Court Opinion

ID: 4916111
Source: CourtListenerOpinion
Date Created: 2021-09-22 00:09:38.052784+00
Date Added: 2024-06-11T08:13:52.295916
License: Public Domain

Maxwell, J.,
dissenting. — -Section 8 of chapter 4158 of the acts of 1893, entitled “An act in relation to foreign building and loan associations,” provides “that no fines, interest or premiums paid or loans made by any building and loan association shall be deemed usurious, and the same may be collected as debts of like amount are now collected by law in this State, and according to the terms and stipulations of the agreement between the association and the borrower.”
If this act applies to the appellee, the Southern Home Building and Loan Association of Atlanta, Georgia, the loan made by it to the appellants will not be usurious because of the stipulation that a fixed premium amounting to six per cent, per annum be paid by the borrower, in addition to six per cent, as interest on the loan. If the appellee is a foreign building and loan association, as its name indicates, the act does apply to it and to this transaction. The opinion of the majority of the court denies its right to be so classed because of its demand of a fixed premium upon its loans instead of a premium to be ascertained by competitive bidding.
All premium charges contemplate the possibility of payment of more than the legal rate of interest on the money received. Otherwise there would be no necessity for making an exception in favor of building and loan associations in the usury law. And this is equally true whether the payment is of six per cent, interest on double the amount of money actually received on the loan (the other half being deducted in advance as a premium) or of six per cent, as interest and six per cent, as premium on the amount of the loan actually received. The one form of premium is as obnoxious .to the spirit of the usury law as the other, and the adoption of the one rather than the other, therefore, would not exclude the corporation from classification as a building and loan association; and in fact our statute in regard to domestic associations does not prescribe the manner of payment of premiums, but onty the method of ascertaining their amount.
*557It is true that the plan for domestic building and loan associations provided in our statute adopts the rule of ascertaining the premium to be required of the borrower by competitive bidding for the money to be loaned. The question is whether that feature of the plan is so essential a one that without it an association though not incorporated under that statute loses its character as a building and loan association.
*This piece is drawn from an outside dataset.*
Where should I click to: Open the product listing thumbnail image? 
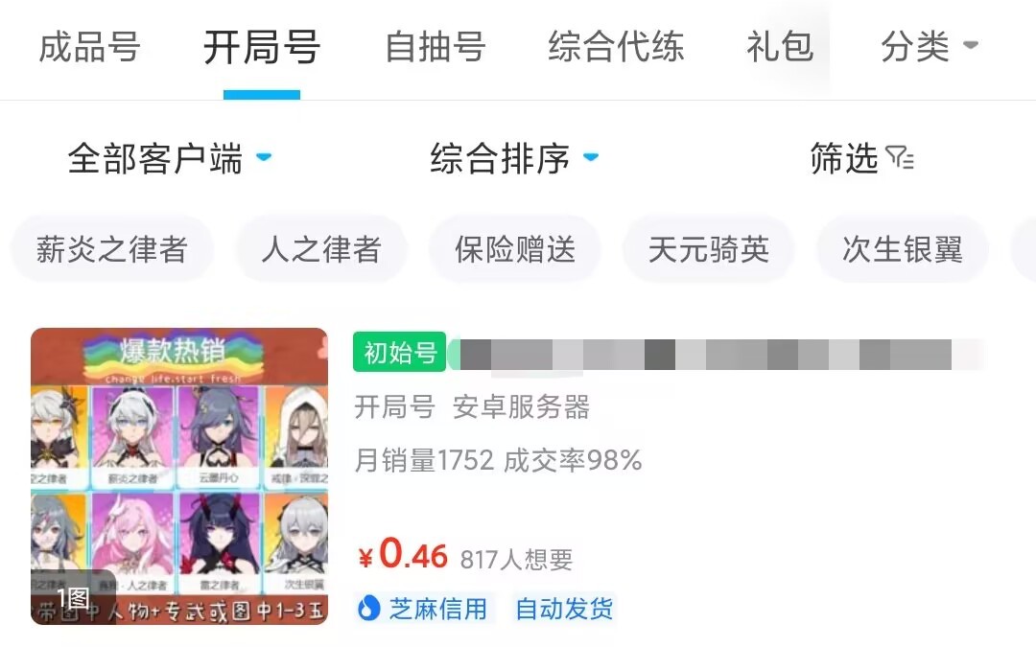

To my mind the essential feature of the building and loan plan is that of providing for the repayment of loans by the maturing of the shares of stock belonging to the borrower, which are to be matured by the small regular payments stipulated in the articles of association. This enables and encourages the stockholder of limited means and small income to invest his money in a home and pay for it in installments within his reach, when without this opportunity he might be unable or unwilling to purchase a home. It also gives him as a stockholder the benefit of the earnings and profits of the association in more quickly maturing his stock and discharging his indebtedness.
The premium in addition to the regular interest charged is one of the means of profit contributing to an early maturity of the stock. The premium and interest together may amount to more than legal interest on the loan, but the law tolerates this in its willingness to encourage the building of homes by those not able to do so by other means, and the more willingly because the larger payments made by the borrowers so add to the value of their own investment in the stock of the association that by effecting an early maturity of the shares it may ultimately preclude payment of more than a fair interest on the loan.
Incidentally the premiums where they are fixed by competitive bidding are made a means of determining the priority in the making of loans where there are several applicants therefor, the loan being made to the highest bidder. The real reason of this bidding, however, is not simply to determine the order in which the loans shall be *558made, as this could be determined by the order of application for the money, or in other ways more equitable than that of bidding for the money. It is done in order by trading upon the necessities of the borrower to secure as large a bonus as possible for the association, in pursuance of the policy of maturing shares as early as possible. If, then, the policy of the law with respect to these associations is to make the premiums, and by necessary consequence the interest, paid by the borrower as large as possible, there is no good reason to object to any reasonable premium as infringing the usury law.
Fixing the amount of premium by competitive bidding in making each loan merely introduce into the association an element of chance whereby one class of borrowers will profit at the expense of the others. All who bid less than the average of all the premiums paid will profit at the expense of those who bid more than the average. The association as a whole will not benefit by the inequality. Its profits will be equally great if all pay the average premium, and the equitable plan would be to require this uniform payment. I can not conceive that this inequality of burden, the extent of which is dependent upon the number and necessities of those who may happen to desire a loan at the same time, as the successful bidder is so inherently essential to the purpose which the statute was designed to favor, that an association not adopting it should be excluded from the benefits of the act in reference to such associations.
The appellee is a foreign building and loan association. Such associations doing business over a wide territory can not assemble their members as can the local companies, and put their money up at auction. So far as my acquaintance with them extends, they invariably adopt the fixed premium, and' no other would be reasonably practicable. It was in reference to these associations doing business in this way that the act above quoted was passed, and they should have the benefit of it.